According to the Shannon-Wiener Diversity Index, higher population density is associated with lower species richness.
Augmented Reality revives the forgotten and rarely seen animals of Central Park
As urbanization reshaped Central Park, many native species quietly disappeared from view. Wild Peek uses AR to reintroduce these rarely seen animals—bridging the gap between past ecosystems and present-day awareness.
Through immersive sound, animation, and location-based interaction, AR transforms passive observation into memorable learning. By enhancing engagement, improving visualization, and supporting diverse learning styles, it offers a playful yet powerful tool for ecological education.
From park visit to wildlife discovery
A location-based experience designed to guide users from discovery to interaction—blending physical movement with digital exploration. Different user touch points are considered including poster and banner for app promotion to mobile app experience itself.
Mapping the experience across realities
This stage focused on defining both the mobile interface and the AR environment. While wireframes shaped the app’s onboarding and navigation flow, the 8th Wall prototype brought the AR interactions to life—allowing users to see, hear, and move around the animals in real-world context.
Building on Central Park’s voice
The early visual direction was guided by the Central Park Conservancy’s branding system—leveraging its color palette, typefaces, and signage style to create a sense of familiarity and place. This foundation helped anchor the AR experience in the park’s real-world identity, building trust and coherence from the first interaction.
Testing ideas on real ground
To validate the concept beyond screens, I visited Central Park to observe how people moved through the space and interacted with their surroundings. I conducted lightweight concept testing with early visuals and prototypes—gathering feedback on clarity, engagement, and physical context. This helped surface practical needs like clearer onboarding, sound cues for attention, and location marker visibility in a dynamic outdoor environment.
Rethinking the experience through iteration
Initial feedback and real-world testing made it clear: the design needed to shift to better suit younger users and create more meaningful engagement. I narrowed the target age group, introduced a more playful tone, and restructured the experience to go beyond visual novelty—adding context, storytelling, and educational layers.
The before-and-after comparisons reflect key pivots in tone, clarity, and interaction design.
A playful conservation experience designed for curious young explorers
Wild Peek blends storytelling, spatial interaction, and AR technology to create an engaging journey through Central Park’s forgotten wildlife. Rather than presenting facts passively, the app invites kids to walk, search, and unlock animals—turning each discovery into a moment of wonder and learning. By combining movement, sound, and context, Wild Peek builds emotional connections with nature while fostering early awareness of urban biodiversity loss.
Where It Landed
This project was created as part of an academic AR brief, and while it hasn’t launched publicly, it laid the groundwork for designing location-based educational tools through immersive technology. If given more time, I would:
• Conduct testing with children and families to better understand usability and engagement in real-world settings
• Explore WebAR compatibility and GPS-based logic to trigger context-aware content more accurately
Ultimately, Wild Peek showed me how AR can spark curiosity and learning in outdoor spaces—especially for younger audiences—by making the invisible past visible again.

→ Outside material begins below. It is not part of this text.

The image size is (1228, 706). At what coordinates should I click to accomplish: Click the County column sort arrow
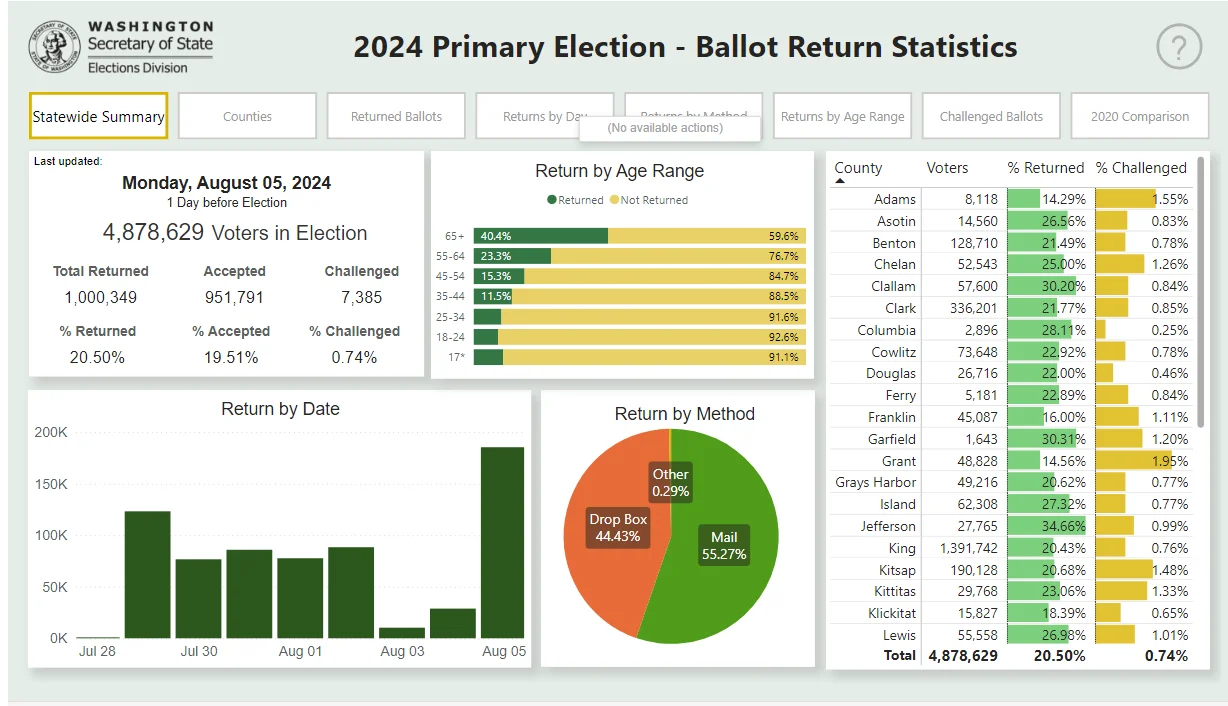click(840, 182)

What did I learn from this project?
Test Early, Even If It’s Rough
One of the biggest lessons from Wild Peek was how valuable early testing is—even if the prototype isn’t polished. Getting feedback early helped me clarify the direction of both interaction and UI design, and surface unexpected issues before they became blockers. It reminded me that iteration doesn’t need to wait for perfection.

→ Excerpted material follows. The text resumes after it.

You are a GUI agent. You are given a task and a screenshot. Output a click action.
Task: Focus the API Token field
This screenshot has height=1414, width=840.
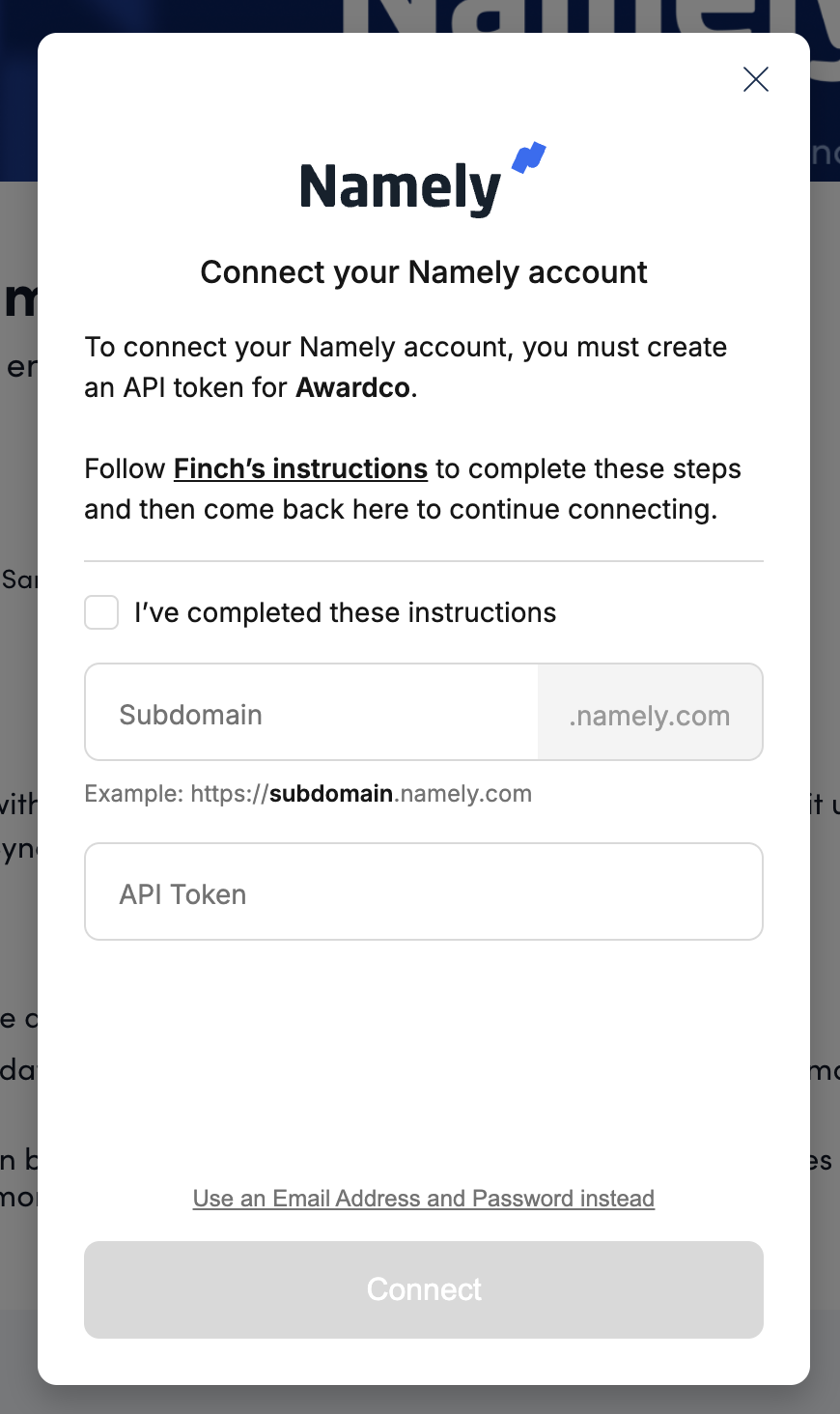(423, 892)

Designing for AR Means Thinking Beyond the Screen
Unlike non-AR apps, this project required me to consider things I usually take for granted—like environmental context, sound design, and permission prompts. I had to think through how users would grant location or camera access, how animals should sound when they appear, and even what safety or warning messages might be needed. It was a challenge, but also what made designing for AR so engaging.